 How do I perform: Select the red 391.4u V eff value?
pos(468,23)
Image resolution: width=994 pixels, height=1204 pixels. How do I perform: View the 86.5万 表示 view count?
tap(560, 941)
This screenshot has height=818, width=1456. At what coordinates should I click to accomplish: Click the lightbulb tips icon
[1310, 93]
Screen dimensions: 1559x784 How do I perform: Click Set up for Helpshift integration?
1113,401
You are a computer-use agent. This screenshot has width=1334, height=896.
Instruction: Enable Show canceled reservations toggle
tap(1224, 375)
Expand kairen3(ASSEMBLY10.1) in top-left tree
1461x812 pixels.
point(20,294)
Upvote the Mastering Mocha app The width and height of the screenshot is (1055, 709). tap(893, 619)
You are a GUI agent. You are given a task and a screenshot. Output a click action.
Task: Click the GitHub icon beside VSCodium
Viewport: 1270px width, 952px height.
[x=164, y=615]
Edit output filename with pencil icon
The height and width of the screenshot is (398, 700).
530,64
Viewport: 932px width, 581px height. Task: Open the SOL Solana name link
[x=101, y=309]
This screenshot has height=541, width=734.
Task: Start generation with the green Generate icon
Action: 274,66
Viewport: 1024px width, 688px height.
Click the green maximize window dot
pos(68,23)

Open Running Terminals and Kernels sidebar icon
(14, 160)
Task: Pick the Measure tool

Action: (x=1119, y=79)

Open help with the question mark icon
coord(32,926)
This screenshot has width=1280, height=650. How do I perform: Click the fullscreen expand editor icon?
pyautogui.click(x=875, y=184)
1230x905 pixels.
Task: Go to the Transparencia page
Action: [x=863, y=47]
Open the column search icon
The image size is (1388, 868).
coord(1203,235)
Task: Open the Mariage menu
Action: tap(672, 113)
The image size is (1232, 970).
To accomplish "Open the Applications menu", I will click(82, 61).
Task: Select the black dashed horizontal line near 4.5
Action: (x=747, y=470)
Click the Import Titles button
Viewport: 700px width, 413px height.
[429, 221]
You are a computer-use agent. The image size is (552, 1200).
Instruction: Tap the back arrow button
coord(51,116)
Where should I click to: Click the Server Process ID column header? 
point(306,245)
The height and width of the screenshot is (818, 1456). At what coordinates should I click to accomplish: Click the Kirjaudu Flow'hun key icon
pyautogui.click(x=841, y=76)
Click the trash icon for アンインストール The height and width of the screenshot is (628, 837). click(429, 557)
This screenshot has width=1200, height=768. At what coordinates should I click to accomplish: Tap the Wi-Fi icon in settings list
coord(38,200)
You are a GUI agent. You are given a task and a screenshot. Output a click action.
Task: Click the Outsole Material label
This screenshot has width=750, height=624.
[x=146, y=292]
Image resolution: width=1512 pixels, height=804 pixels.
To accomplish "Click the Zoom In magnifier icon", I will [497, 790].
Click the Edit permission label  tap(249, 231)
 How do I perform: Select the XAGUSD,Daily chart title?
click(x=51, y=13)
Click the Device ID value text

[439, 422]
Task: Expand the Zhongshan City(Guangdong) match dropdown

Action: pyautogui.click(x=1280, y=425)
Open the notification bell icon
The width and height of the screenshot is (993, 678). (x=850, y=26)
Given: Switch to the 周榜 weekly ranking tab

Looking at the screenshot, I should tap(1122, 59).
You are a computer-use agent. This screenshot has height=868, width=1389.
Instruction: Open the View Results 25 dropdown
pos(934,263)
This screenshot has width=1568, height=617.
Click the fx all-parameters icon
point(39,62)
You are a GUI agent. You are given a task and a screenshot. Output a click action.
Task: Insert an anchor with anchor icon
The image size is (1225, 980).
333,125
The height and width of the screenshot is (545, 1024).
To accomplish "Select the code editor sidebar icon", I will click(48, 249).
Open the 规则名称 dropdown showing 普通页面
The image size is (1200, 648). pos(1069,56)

§

*Task to carry out:* Reproduce all of the lines above verbatim, without changing any character.

*In response:*
 How do I perform: Select the red 391.4u V eff value?
pos(468,23)
Image resolution: width=994 pixels, height=1204 pixels. How do I perform: View the 86.5万 表示 view count?
tap(560, 941)
This screenshot has height=818, width=1456. At what coordinates should I click to accomplish: Click the lightbulb tips icon
[1310, 93]
Screen dimensions: 1559x784 How do I perform: Click Set up for Helpshift integration?
1113,401
You are a computer-use agent. This screenshot has width=1334, height=896.
Instruction: Enable Show canceled reservations toggle
tap(1224, 375)
Expand kairen3(ASSEMBLY10.1) in top-left tree
1461x812 pixels.
point(20,294)
Upvote the Mastering Mocha app The width and height of the screenshot is (1055, 709). tap(893, 619)
You are a GUI agent. You are given a task and a screenshot. Output a click action.
Task: Click the GitHub icon beside VSCodium
Viewport: 1270px width, 952px height.
[x=164, y=615]
Edit output filename with pencil icon
The height and width of the screenshot is (398, 700).
530,64
Viewport: 932px width, 581px height. Task: Open the SOL Solana name link
[x=101, y=309]
This screenshot has height=541, width=734.
Task: Start generation with the green Generate icon
Action: 274,66
Viewport: 1024px width, 688px height.
Click the green maximize window dot
pos(68,23)

Open Running Terminals and Kernels sidebar icon
(14, 160)
Task: Pick the Measure tool

Action: (x=1119, y=79)

Open help with the question mark icon
coord(32,926)
This screenshot has width=1280, height=650. How do I perform: Click the fullscreen expand editor icon?
pyautogui.click(x=875, y=184)
1230x905 pixels.
Task: Go to the Transparencia page
Action: [x=863, y=47]
Open the column search icon
The image size is (1388, 868).
coord(1203,235)
Task: Open the Mariage menu
Action: tap(672, 113)
The image size is (1232, 970).
To accomplish "Open the Applications menu", I will click(82, 61).
Task: Select the black dashed horizontal line near 4.5
Action: (x=747, y=470)
Click the Import Titles button
Viewport: 700px width, 413px height.
[429, 221]
You are a computer-use agent. The image size is (552, 1200).
Instruction: Tap the back arrow button
coord(51,116)
Where should I click to: Click the Server Process ID column header? 
point(306,245)
The height and width of the screenshot is (818, 1456). At what coordinates should I click to accomplish: Click the Kirjaudu Flow'hun key icon
pyautogui.click(x=841, y=76)
Click the trash icon for アンインストール The height and width of the screenshot is (628, 837). click(429, 557)
This screenshot has width=1200, height=768. At what coordinates should I click to accomplish: Tap the Wi-Fi icon in settings list
coord(38,200)
You are a GUI agent. You are given a task and a screenshot. Output a click action.
Task: Click the Outsole Material label
This screenshot has width=750, height=624.
[x=146, y=292]
Image resolution: width=1512 pixels, height=804 pixels.
To accomplish "Click the Zoom In magnifier icon", I will [497, 790].
Click the Edit permission label  tap(249, 231)
 How do I perform: Select the XAGUSD,Daily chart title?
click(x=51, y=13)
Click the Device ID value text

[439, 422]
Task: Expand the Zhongshan City(Guangdong) match dropdown

Action: pyautogui.click(x=1280, y=425)
Open the notification bell icon
The width and height of the screenshot is (993, 678). (x=850, y=26)
Given: Switch to the 周榜 weekly ranking tab

Looking at the screenshot, I should tap(1122, 59).
You are a computer-use agent. This screenshot has height=868, width=1389.
Instruction: Open the View Results 25 dropdown
pos(934,263)
This screenshot has width=1568, height=617.
Click the fx all-parameters icon
point(39,62)
You are a GUI agent. You are given a task and a screenshot. Output a click action.
Task: Insert an anchor with anchor icon
The image size is (1225, 980).
333,125
The height and width of the screenshot is (545, 1024).
To accomplish "Select the code editor sidebar icon", I will click(48, 249).
Open the 规则名称 dropdown showing 普通页面
The image size is (1200, 648). pos(1069,56)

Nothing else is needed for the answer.